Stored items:
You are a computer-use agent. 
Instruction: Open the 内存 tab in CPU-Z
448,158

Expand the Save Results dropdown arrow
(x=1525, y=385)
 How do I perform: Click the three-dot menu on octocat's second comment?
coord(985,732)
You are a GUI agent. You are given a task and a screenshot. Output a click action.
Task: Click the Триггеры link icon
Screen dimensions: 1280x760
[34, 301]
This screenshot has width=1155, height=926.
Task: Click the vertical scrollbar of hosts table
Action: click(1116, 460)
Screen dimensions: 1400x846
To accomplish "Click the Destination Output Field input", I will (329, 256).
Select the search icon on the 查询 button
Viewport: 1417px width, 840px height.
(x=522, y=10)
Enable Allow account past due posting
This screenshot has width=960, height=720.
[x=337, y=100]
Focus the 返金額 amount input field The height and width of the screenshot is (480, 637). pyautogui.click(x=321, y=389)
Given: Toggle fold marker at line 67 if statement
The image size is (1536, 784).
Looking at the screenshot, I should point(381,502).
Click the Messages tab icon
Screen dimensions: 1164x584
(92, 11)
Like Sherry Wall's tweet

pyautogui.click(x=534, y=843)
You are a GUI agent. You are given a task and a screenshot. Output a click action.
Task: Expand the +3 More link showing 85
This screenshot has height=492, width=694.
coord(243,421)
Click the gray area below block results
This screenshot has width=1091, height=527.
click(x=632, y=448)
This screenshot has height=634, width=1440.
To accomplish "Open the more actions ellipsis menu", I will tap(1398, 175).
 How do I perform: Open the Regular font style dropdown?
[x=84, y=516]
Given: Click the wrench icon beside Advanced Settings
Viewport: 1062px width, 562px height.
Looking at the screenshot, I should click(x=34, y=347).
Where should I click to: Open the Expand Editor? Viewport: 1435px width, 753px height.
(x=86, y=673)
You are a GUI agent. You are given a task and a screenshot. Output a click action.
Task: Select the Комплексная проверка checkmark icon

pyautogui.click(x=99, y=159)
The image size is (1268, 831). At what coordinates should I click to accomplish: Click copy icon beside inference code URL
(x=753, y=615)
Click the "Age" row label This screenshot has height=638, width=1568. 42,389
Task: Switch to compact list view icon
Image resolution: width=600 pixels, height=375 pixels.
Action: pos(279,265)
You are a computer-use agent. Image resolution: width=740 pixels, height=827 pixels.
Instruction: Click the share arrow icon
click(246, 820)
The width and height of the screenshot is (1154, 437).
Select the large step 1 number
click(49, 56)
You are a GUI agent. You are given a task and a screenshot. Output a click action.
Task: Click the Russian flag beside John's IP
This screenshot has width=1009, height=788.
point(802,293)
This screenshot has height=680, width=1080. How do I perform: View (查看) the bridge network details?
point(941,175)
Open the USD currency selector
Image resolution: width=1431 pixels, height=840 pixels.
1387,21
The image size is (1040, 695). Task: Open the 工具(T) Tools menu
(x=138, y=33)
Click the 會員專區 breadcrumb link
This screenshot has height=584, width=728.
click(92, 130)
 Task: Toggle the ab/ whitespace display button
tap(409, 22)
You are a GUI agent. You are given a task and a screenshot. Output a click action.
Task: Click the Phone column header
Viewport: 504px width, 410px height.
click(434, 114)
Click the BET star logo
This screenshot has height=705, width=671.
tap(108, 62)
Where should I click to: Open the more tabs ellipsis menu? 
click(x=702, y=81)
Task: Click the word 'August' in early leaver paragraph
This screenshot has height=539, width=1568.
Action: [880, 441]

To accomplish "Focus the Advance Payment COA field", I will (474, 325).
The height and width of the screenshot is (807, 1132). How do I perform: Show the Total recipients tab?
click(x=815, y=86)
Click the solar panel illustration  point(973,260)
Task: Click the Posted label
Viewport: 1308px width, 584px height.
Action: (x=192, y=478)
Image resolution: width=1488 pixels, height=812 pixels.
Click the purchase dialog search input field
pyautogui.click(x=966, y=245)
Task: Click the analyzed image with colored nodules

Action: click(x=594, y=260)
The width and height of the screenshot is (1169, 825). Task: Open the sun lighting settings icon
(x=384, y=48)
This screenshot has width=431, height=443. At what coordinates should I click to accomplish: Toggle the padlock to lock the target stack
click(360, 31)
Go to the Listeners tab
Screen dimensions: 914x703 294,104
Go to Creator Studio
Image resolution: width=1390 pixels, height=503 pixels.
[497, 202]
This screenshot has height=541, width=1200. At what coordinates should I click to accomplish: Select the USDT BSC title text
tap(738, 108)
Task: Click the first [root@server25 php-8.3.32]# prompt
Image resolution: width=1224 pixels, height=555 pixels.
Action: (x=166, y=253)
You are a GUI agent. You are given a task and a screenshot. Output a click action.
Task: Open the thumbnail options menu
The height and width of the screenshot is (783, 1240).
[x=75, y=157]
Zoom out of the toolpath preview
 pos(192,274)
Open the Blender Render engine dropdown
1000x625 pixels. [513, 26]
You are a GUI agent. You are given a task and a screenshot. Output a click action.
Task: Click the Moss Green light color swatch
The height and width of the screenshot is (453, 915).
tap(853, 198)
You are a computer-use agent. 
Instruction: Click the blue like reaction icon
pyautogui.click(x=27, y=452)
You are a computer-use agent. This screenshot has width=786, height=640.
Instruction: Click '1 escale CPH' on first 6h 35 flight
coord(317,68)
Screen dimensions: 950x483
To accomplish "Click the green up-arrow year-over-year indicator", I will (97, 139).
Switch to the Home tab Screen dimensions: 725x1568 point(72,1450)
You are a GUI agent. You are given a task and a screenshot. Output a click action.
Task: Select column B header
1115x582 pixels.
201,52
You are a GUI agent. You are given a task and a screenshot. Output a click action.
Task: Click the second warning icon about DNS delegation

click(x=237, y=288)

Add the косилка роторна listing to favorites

--- Exercise prompt ---
If a line in the entries above contains "Focus", report it.

--- Solution for this task ---
Focus the 返金額 amount input field The height and width of the screenshot is (480, 637). pyautogui.click(x=321, y=389)
To accomplish "Focus the Advance Payment COA field", I will (474, 325).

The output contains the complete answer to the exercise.